══ RECORDS SHOWN ══

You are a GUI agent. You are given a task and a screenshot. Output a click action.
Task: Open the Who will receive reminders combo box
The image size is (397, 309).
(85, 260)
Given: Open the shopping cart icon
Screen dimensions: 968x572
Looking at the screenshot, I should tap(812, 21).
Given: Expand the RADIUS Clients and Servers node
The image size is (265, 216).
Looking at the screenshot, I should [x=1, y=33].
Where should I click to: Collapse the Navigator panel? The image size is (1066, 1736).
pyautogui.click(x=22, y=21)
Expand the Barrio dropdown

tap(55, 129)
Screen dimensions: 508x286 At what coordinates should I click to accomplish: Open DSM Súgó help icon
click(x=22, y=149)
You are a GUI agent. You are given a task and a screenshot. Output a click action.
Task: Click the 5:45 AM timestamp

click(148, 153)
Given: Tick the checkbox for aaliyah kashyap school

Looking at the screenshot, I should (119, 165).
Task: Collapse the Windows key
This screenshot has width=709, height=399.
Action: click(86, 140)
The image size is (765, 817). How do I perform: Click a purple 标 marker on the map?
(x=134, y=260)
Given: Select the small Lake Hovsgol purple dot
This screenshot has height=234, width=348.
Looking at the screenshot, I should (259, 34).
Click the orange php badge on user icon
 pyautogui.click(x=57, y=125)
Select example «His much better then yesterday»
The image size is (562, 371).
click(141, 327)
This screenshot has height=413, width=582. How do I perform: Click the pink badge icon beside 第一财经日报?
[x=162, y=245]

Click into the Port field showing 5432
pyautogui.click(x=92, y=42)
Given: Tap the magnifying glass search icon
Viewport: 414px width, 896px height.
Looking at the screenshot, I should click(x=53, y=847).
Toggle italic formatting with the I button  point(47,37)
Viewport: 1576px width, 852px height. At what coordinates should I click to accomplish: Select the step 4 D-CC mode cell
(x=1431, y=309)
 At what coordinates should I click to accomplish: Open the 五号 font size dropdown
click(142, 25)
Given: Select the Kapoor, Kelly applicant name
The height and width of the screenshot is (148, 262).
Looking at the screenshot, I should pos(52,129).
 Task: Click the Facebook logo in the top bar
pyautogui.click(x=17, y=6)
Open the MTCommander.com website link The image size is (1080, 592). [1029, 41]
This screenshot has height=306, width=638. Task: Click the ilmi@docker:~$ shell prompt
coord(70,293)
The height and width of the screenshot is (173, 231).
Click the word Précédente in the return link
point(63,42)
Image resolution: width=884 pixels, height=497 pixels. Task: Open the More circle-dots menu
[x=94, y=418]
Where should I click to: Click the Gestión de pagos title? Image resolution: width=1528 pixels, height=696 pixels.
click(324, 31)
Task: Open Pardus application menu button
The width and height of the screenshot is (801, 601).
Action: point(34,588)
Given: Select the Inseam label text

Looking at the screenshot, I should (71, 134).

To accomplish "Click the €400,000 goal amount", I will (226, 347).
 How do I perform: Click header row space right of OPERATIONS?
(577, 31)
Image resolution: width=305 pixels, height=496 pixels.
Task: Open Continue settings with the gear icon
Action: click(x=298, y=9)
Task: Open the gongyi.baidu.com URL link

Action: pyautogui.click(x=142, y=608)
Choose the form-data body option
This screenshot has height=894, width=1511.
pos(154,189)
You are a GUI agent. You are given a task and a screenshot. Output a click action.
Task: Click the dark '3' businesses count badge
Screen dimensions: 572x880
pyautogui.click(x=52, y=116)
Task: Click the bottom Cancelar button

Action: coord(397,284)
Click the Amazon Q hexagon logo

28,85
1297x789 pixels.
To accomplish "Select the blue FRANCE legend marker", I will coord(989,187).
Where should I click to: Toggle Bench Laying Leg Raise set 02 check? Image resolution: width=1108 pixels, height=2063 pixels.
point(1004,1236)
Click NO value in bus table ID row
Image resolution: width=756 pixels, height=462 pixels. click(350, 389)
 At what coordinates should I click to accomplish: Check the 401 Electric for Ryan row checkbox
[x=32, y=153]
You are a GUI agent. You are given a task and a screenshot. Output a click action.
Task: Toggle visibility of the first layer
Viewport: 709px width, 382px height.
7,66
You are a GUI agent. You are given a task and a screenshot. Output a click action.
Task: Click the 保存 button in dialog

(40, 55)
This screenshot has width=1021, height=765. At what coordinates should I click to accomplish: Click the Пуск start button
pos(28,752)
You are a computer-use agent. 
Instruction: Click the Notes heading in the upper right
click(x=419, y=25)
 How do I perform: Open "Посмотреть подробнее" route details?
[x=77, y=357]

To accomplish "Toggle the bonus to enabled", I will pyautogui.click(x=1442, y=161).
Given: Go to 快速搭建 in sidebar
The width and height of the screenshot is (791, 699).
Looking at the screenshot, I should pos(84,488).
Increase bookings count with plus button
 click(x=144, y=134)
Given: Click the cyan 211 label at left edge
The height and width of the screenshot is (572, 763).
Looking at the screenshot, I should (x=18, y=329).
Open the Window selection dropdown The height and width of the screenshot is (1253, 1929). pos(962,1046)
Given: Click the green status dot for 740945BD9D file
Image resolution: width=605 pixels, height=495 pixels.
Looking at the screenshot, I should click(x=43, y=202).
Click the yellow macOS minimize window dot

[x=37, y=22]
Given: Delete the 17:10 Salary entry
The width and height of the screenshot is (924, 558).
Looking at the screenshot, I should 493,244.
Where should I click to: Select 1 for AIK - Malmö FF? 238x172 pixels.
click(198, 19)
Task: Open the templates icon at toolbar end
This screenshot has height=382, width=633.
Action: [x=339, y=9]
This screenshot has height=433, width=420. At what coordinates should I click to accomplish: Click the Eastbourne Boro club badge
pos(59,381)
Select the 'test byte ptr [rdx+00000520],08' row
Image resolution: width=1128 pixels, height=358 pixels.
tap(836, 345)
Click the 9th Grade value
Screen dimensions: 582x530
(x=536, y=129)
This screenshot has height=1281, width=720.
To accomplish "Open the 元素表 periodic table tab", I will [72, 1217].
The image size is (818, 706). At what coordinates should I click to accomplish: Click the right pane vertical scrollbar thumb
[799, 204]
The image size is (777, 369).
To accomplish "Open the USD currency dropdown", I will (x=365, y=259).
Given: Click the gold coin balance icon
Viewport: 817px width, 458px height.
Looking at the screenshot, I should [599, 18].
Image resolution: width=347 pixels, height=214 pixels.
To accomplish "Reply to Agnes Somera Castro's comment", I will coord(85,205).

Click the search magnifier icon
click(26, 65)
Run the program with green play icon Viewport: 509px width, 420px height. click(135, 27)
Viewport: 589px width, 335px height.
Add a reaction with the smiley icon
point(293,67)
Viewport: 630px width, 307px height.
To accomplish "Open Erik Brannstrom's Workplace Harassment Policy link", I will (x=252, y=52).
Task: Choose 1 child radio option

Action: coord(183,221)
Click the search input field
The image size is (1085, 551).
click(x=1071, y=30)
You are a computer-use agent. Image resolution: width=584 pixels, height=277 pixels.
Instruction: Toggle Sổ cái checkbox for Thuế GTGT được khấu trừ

═══

Find every line in the records above that holds the word "computer", and copy each one.

You are a computer-use agent. 
You are a computer-use agent. Image resolution: width=584 pixels, height=277 pixels.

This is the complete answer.